▶ [Exercise objective]
Please transcribe only the lines between the one containing "At what coordinates" and the end of the records, both ends included, exactly as written; skip every picture.
++++++++++++++++++++
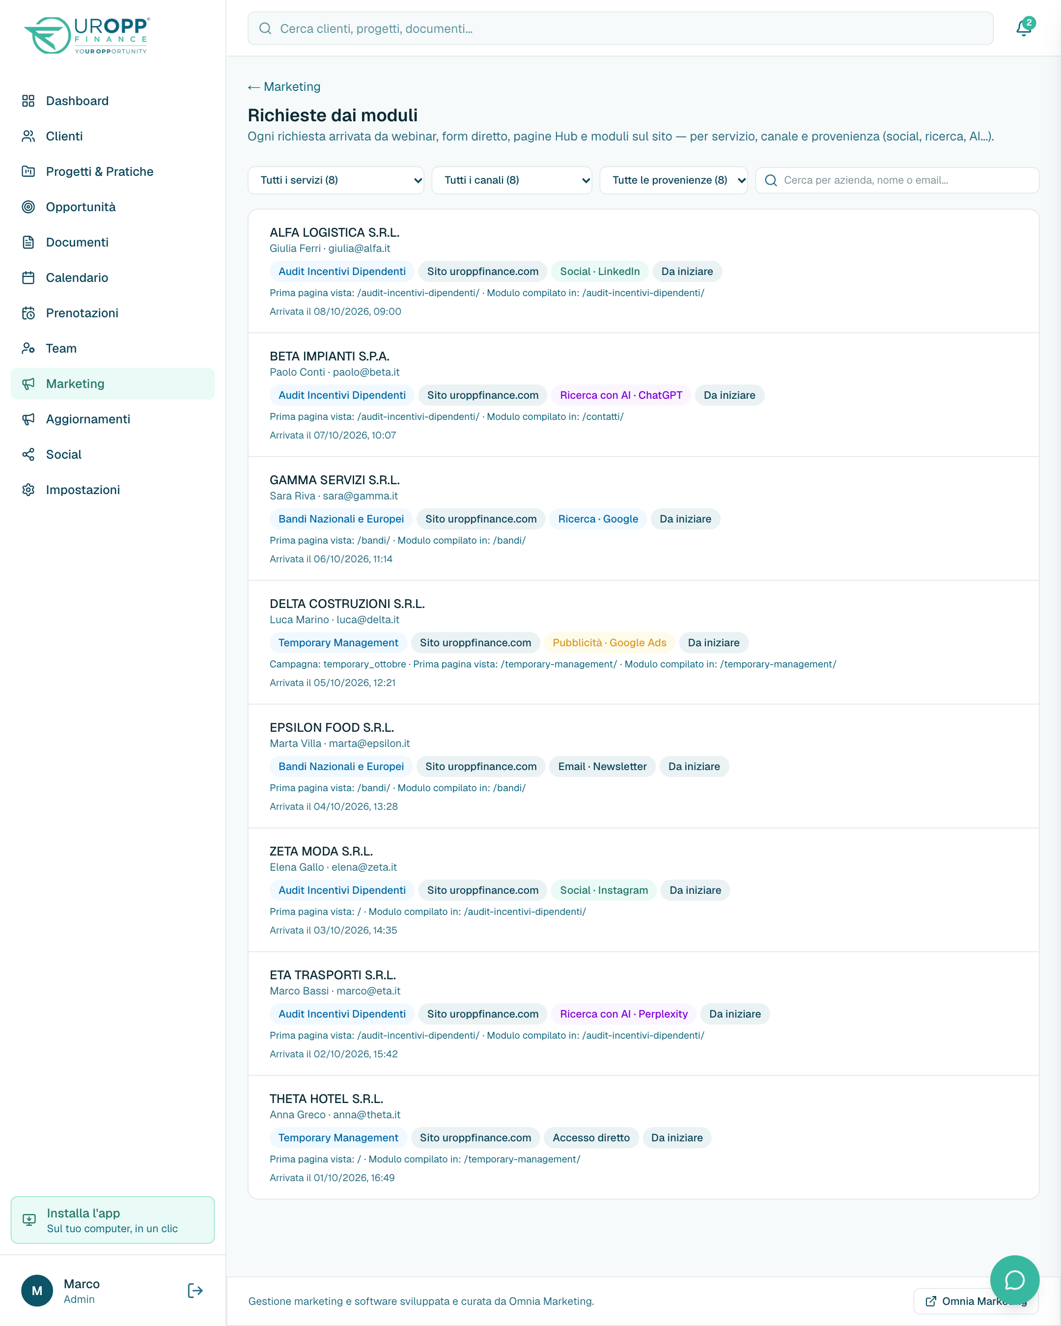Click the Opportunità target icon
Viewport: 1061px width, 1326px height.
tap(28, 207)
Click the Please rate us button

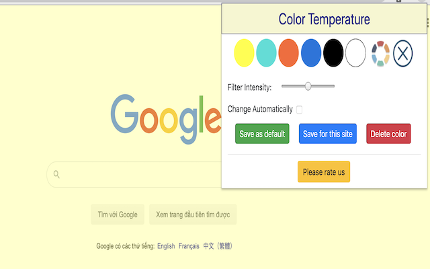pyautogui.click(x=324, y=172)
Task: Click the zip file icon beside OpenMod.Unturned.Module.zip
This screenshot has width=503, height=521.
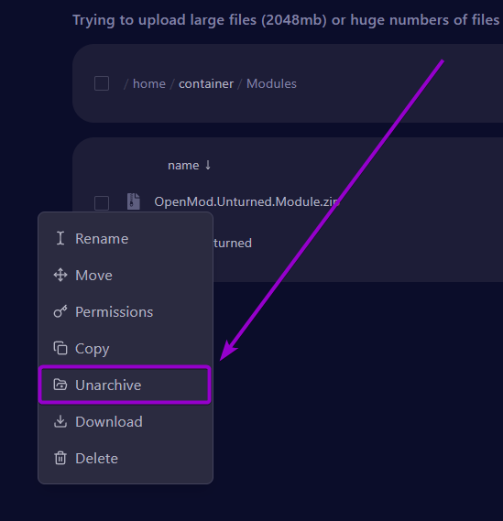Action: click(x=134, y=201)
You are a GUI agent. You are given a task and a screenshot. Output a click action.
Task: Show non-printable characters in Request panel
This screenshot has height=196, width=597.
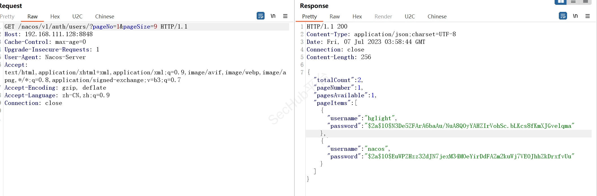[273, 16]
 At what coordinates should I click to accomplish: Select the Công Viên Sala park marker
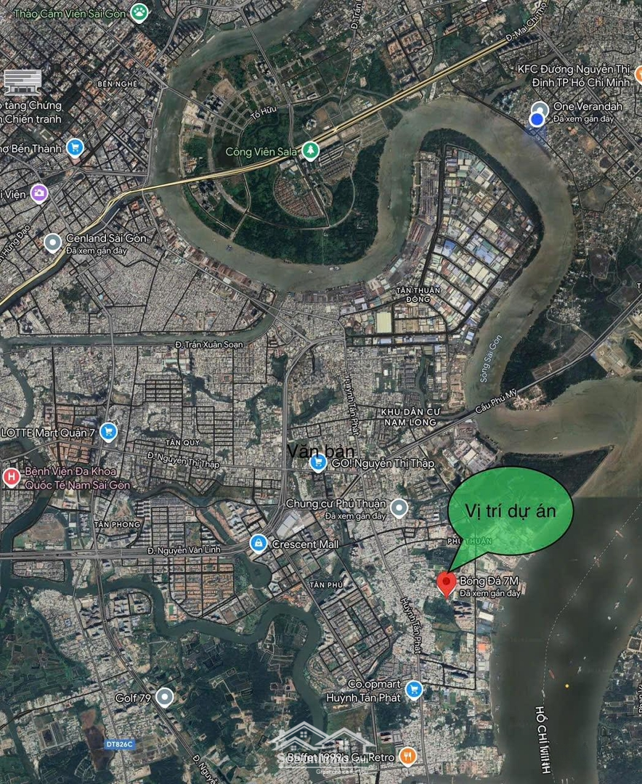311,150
++++++++++++++++++++
▶ [Solved exercise]
 At what coordinates should I click to accomplish: Select the Công Viên Sala park marker
311,150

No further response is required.